The “4 Year Conversation” Building an Advising Relationship: Your Role

These are ways you can help your advisor be most effective

  1. Make an appointment to see your advisor during the two-week advising period prior to registration. Be on time and be prepared for the meeting. If you miss an advising appointment, it is your responsibility to schedule another. If you do not meet with your advisor, you will not be permitted to register until late registration and you may have a difficult time enrolling in the courses you want.
  2. Access and complete the Course Choice Form. This form will help you generate potential class schedules. Faculty office locations and phone numbers are listed in the online campus directory.
  3. Share information about yourself with your advisor. Your educational goals, tentative career plans, your understanding of your own abilities and milestones in your life will help your advisor know you better and help you make better curricular choices.
  4. Familiarize yourself with academic procedures by reading the Hiram College catalog and the semester class schedule. Each semester a tentative schedule for the following semester is posted on home.hiram.edu under class schedules. You can use this to plan ahead. Graduation requirements are listed in the college catalog.
  5. Be knowledgeable about requirements for any majors you are considering. Requirements are listed in the Hiram College catalog.
  6. Discuss your choice of major with a department faculty member; they may also have handouts for you.
  7. It is your responsibility to keep records and to record your progress towards graduation. Print a transcript off Web for Students and bring it with you to your advising appointments.
  8. Ask your advisor questions. He or she may assume you know more about the curriculum than you do. Your advisor may also assume you understand the reason for any advice he or she gives you. If you are not sure why a particular course of action is appropriate for you, ASK.
  9. When you have questions about majors or special programs, ask your advisor to refer you to another faculty member for more information.

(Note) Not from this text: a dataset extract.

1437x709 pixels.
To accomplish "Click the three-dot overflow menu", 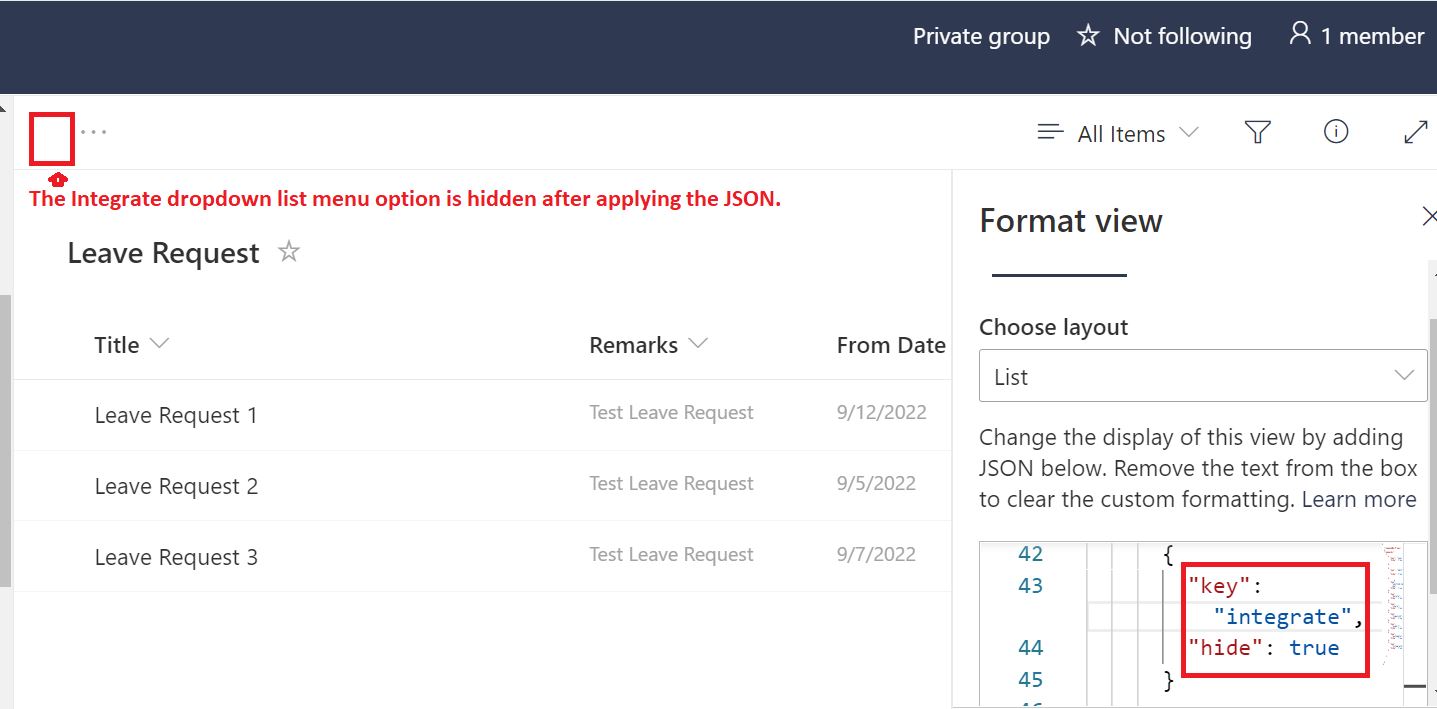I will [x=94, y=132].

Contact your advisor immediately if:

  • You are having problems with a class, an emergency prevents you from keeping up with your course work, or you need help solving a problem.
  • Everyone changes and grows during college. Tell your advisor when you want to try a different approach, and discuss the advantages of the change. Sometimes there is more than one way to reach a goal. If other faculty or students suggest alternatives to you, discuss them with your advisor.